There are different ways to purchase new homes. You can buy them before they are built, during the build or purchase one which failed to close. The latter is the rarest opportunity but sometimes a good deal. Most people seem to prefer building from scratch although this typically takes around 6-8 months. Be prepared to be flexible with the closing date especially if it is near the companies fiscal end of year.

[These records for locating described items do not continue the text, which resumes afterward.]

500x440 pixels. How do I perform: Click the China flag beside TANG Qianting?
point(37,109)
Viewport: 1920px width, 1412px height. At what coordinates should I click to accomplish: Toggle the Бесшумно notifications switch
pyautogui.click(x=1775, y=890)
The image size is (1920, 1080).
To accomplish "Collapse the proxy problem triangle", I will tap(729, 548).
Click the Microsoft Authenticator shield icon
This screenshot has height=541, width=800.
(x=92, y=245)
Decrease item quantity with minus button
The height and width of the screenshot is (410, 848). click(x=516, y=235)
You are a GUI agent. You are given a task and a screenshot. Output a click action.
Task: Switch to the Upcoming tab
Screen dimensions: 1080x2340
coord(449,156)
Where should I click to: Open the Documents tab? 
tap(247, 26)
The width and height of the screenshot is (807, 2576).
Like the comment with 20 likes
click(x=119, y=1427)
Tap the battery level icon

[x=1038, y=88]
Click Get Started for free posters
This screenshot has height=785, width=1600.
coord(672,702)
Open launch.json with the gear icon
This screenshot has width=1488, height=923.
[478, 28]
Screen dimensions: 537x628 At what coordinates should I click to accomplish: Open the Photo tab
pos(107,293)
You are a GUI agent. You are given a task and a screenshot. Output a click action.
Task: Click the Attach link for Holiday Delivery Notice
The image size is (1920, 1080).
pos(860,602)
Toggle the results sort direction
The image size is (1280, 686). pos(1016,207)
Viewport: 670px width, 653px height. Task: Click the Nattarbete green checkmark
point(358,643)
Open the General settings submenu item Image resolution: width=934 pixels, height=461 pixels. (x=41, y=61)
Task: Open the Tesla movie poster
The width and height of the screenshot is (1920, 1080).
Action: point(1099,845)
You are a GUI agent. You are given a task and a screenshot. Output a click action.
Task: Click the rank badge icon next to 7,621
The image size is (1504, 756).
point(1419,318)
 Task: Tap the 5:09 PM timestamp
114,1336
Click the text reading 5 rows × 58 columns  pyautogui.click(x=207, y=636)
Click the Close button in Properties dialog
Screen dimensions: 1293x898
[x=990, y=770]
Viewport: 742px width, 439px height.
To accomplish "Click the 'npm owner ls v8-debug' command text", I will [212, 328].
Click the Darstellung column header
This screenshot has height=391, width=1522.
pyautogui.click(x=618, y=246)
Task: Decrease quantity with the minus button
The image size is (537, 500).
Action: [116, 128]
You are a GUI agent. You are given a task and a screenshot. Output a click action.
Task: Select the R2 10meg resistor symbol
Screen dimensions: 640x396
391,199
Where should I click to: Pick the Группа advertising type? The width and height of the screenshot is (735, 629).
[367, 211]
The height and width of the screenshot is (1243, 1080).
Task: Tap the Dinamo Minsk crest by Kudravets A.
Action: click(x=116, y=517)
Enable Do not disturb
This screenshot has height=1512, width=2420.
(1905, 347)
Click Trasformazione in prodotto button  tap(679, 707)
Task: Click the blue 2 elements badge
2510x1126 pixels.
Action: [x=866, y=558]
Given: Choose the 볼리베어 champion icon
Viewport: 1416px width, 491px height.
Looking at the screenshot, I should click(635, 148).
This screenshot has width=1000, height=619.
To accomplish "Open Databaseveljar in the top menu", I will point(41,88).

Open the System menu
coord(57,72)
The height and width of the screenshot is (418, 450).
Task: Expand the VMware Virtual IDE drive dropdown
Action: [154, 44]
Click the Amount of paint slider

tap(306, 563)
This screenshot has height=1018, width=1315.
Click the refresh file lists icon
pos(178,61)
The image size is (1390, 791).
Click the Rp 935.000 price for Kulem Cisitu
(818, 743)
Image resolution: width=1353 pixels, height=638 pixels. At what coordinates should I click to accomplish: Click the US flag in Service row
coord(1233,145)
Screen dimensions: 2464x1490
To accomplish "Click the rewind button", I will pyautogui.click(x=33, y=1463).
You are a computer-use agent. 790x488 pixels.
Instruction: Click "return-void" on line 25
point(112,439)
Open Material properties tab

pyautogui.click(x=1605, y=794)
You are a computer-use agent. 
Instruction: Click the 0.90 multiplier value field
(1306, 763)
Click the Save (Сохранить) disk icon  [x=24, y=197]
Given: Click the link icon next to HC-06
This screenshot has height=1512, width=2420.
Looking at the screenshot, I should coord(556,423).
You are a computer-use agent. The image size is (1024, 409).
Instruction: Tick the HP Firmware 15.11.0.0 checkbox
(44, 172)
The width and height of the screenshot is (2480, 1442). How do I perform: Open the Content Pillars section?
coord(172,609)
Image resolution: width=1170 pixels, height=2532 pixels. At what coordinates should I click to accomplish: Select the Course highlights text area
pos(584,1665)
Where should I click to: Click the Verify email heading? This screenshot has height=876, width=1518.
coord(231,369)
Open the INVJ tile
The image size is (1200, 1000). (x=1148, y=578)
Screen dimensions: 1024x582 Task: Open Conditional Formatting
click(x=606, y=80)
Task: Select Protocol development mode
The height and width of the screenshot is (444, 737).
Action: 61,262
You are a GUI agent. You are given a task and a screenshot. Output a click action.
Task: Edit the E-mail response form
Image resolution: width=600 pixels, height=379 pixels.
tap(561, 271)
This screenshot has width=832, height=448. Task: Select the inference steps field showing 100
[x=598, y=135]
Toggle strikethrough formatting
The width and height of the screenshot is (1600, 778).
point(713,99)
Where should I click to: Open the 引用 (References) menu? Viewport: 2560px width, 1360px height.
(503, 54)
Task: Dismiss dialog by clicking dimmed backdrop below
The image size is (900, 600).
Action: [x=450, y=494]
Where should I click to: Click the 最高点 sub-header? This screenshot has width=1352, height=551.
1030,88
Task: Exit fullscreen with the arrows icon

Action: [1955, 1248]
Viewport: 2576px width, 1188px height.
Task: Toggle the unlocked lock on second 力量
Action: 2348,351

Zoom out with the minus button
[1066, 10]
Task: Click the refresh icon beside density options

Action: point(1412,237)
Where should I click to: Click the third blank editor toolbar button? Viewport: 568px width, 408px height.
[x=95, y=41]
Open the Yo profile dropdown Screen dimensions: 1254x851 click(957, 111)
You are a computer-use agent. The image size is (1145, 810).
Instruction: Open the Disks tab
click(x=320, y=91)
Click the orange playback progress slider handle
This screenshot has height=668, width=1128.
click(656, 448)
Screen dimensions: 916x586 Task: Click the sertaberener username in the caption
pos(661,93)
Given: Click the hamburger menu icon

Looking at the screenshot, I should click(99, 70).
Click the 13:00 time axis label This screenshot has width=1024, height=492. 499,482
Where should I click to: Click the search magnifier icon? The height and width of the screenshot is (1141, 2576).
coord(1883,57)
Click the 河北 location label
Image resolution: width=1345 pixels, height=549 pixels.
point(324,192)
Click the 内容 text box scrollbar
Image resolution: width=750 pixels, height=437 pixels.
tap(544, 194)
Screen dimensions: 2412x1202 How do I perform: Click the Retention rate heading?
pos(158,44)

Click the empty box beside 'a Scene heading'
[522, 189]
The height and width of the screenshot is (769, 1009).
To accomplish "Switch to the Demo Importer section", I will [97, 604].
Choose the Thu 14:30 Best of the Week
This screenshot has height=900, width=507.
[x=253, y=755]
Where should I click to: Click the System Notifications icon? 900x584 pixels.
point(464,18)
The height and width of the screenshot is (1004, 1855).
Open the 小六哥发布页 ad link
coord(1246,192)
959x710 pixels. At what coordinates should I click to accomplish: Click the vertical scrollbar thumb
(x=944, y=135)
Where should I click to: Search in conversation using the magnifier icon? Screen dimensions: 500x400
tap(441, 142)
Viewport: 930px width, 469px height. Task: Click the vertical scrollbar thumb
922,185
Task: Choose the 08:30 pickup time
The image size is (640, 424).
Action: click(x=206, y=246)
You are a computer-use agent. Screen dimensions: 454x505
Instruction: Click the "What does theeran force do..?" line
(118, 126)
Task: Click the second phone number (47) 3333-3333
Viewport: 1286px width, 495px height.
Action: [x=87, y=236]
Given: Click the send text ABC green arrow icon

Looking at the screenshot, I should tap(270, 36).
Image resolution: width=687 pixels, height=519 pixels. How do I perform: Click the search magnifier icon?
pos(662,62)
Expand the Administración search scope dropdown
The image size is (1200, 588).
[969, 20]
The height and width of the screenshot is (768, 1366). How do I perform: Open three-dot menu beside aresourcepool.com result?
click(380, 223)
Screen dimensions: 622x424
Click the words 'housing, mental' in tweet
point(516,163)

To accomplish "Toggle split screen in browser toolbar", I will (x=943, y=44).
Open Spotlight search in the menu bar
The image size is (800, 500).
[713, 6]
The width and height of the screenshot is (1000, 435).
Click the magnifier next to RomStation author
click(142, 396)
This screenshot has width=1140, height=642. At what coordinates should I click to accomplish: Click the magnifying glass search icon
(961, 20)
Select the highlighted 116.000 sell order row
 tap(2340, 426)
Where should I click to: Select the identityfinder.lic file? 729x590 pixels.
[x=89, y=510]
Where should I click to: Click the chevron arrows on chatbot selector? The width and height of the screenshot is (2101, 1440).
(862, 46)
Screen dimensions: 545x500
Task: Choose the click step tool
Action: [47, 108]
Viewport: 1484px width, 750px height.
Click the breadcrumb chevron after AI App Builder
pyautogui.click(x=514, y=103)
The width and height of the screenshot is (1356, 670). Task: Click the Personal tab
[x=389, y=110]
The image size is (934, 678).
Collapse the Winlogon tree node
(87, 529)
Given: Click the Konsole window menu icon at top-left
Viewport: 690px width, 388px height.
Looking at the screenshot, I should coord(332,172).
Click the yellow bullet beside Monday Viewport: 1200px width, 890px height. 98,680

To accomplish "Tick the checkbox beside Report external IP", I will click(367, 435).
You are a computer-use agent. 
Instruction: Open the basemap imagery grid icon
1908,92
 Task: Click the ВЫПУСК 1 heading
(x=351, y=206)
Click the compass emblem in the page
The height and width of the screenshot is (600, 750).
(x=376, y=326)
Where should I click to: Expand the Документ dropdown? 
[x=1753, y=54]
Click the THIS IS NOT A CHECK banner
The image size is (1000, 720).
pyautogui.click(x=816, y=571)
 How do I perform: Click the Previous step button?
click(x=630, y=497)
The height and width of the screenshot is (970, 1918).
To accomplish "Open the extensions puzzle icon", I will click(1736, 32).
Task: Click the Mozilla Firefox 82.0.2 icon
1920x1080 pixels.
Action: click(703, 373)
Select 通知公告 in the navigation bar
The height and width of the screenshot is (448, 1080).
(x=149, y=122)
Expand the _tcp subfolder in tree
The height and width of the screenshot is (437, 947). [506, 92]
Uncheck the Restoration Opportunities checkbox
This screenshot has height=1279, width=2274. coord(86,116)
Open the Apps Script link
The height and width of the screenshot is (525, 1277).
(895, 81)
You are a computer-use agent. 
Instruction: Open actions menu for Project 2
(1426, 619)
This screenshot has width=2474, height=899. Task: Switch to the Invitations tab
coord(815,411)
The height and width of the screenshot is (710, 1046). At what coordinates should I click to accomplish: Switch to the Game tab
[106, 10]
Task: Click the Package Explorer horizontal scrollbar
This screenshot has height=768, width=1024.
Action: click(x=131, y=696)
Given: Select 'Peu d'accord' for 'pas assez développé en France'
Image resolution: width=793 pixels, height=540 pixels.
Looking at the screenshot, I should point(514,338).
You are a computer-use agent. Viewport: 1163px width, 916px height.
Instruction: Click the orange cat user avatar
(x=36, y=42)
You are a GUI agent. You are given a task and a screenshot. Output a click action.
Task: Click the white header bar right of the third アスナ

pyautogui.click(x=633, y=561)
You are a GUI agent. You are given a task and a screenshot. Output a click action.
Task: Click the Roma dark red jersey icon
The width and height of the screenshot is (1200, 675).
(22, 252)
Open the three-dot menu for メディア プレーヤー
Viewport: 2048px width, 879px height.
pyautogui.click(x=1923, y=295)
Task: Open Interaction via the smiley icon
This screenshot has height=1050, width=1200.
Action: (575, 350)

There are any number of ways to finance a home today. But most likely it will be most beneficial to use the financing that is available at the builders. Why? Because you can normally get the builder to pay toward your closing costs if you use that lender. You will not find a lender who will match the closing numbers you end up with using the builder’s lender. For example, on a $350,000 loan you may well get $10,000 of your closing costs paid. There are legal limits to seller concessions on most loans. A good Realtor should know them or find them out easily. For heaven’s sake ask the question. The outside lender just can not afford to match the concession. If it were me and I was planning on buying new I would make sure of my credit and then just go the above route. Don’t let a lender do a “Hard Pull” on your credit unnecessarily. It effects your score.
This is something we/I have done many times. I love doing it. Just a couple of quick pointers on doing this. You will not get a better price without using a Realtor like me. They may say you will but you are being lied to. Ask yourself why they do not want someone experienced assisting you?
Be ready to pull the trigger and make the purchase. This includes your job stability (at least in the same career) and not needing any new purchases that will affect your ability to pass the final review of your credit before your close. If anything changes while you are under contract contact your Realtor first before the seller.
An experienced Realtor knows the sales history and probably the seller’s agent. I have a preferred list I work with because I know how to work them and they know I bring them buyers. Normally they will tell me the best incentives available. Trust me some will not and this will cost you money. They are trained to be friendly and establish trust with you not to get you the best deal. They are gone from your life soon after close and your debt remains.
In closing I like to do it this way. The “If you will then we will” approach. I already know what price it should be. I also know that I want someone above the seller’s agent to say yes or no. Make the supervisor tell you know don’t take the word of the overpaid car salesman.
The initial walkthrough before the actual closing is usually 1 week prior. This is when aesthetics and details matter. You and I will be building a list of items that the builder should repair or complete before the final walkthrough. The final walkthrough is normally the day before or the morning of closing.
Normally any aesthetic flaws will not be repaired unless you notice and document them before your closing. Mechanical flaws can be discovered anytime in the first year and reported for repair. Many if not most homeowners forget until after the first year passes.
I have had the initial walkthrough take two hours and I have had them take 30 minutes. You may find anything from the ceiling in the closets not being finished to tile not being grouted etc. Keep in mind the person in charge of the build is being worked pretty much non stop and only provides intermittent supervision. No one cares more about your home than you and hopefully your Realtor so take your time and do this walkthrough right. Hopefully you will have one of us at your side because we have done countless walkthroughs in the past. There are not many tips or secrets of buying new construction homes for sale we do not know.